About the training speed

Closed this issue · 3 comments

Hi THUwangcy.

I use your lib to run the SASRec model with command as below (cuda environment):

python main.py --model_name SASRec --emb_size 50 --lr 0.001 --l2 0.0 --dataset ml-1m --test_all 1 --history_max 200 --num_layers 2 --num_heads 1 --batch_size 128 --topk 10 --num_workers 2

The parameters are same with the original paper SASRec. But I find the training speed is much slower than the original code for one epoch, even I modify the code to avoid inferring at every epoch.

# Record dev results
dev_result = self.evaluate(data_dict['dev'], self.topk[:1], self.metrics)
dev_results.append(dev_result)
main_metric_results.append(dev_result[self.main_metric])
logging_str = 'Epoch {:<5} loss={:<.4f} [{:<3.1f} s] dev=({})'.format(
epoch + 1, loss, training_time, utils.format_metric(dev_result))

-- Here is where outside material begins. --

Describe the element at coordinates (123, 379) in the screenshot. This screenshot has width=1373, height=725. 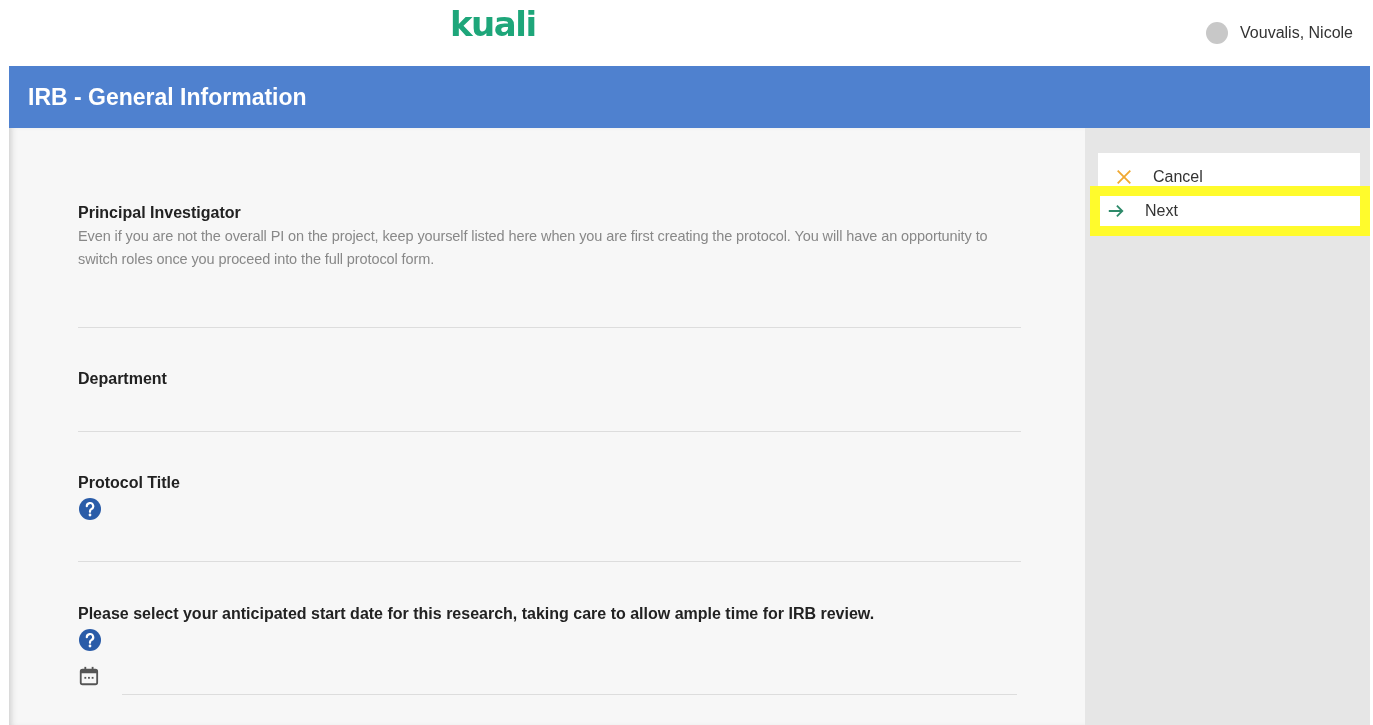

Can you provide some solutions to this problem?

By the way, I wonder why the performance of SASRec model is higher than the original paper. Here is the result with ml-1m dataset:

  • the original code (I re-run it):

    • sample 99 negative items:
      image

    • sample 100 negative items:
      image

  • screenshot of the results reported in the original paper (sample 100 negative items):
    image

rechorus (default sample 99 negative items):
image

when ranking over all the items with --test_all 1:

  • the original code (I modify it):
    image

  • rechorus:
    image

I checked the original code of SASRec and find it adopts a quite different training paradigm. In our framework, a sequence with length 200 will be fed into the forward function 199 times. Each time the input includes the target item and corresponding history sequence. This is easier to understand and flexible to design more complex models (similar implementations can be found in RecBole). However, the sequence will only be encoded once in the original code of SASRec. It will generate 200 logits corresponding to each position and use 199 of them to calculate the loss. This is far more efficient but requires the model to be able to output all the logits simultaneously. The difference in training paradigm might also lead to inconsistent performance.